§ The exercise: Can you repeat every one of the rows below word for word, without the pictures?

>> Begin Provided entries

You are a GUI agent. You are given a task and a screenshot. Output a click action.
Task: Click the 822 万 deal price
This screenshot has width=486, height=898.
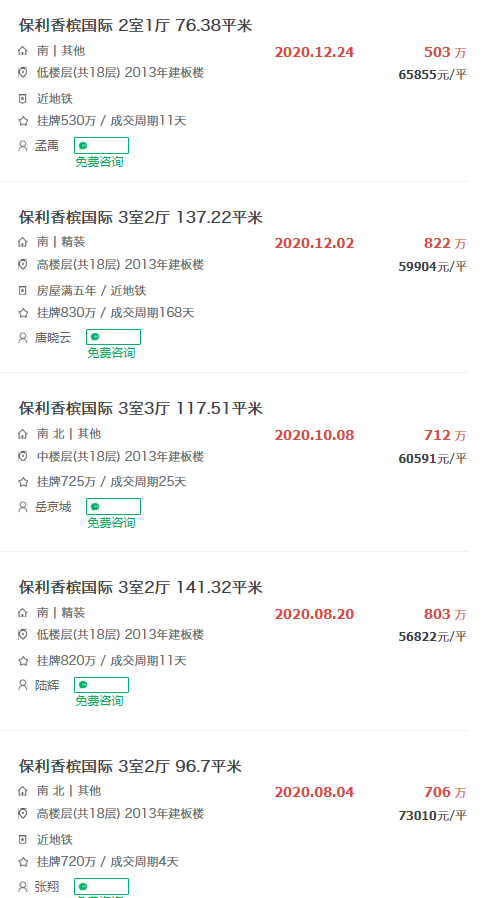click(x=445, y=243)

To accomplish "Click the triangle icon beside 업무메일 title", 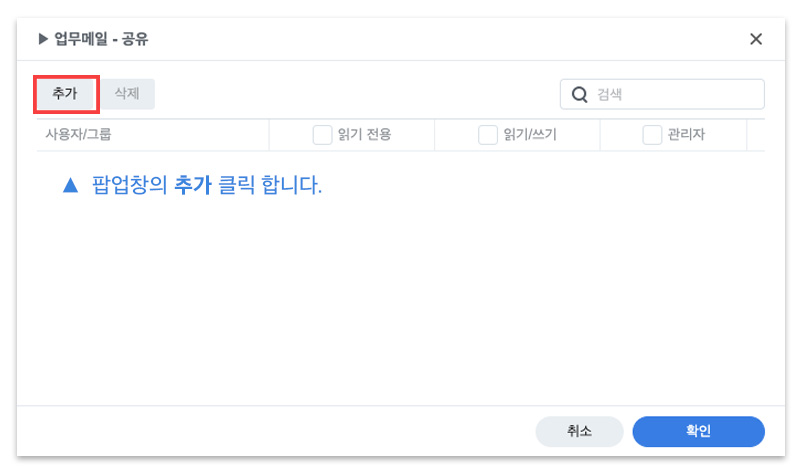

>> End Provided entries

§ Result of this exercise:
You are a GUI agent. You are given a task and a screenshot. Output a click action.
Task: Click the 822 万 deal price
This screenshot has width=486, height=898.
click(x=445, y=243)

To accomplish "Click the triangle icon beside 업무메일 title", 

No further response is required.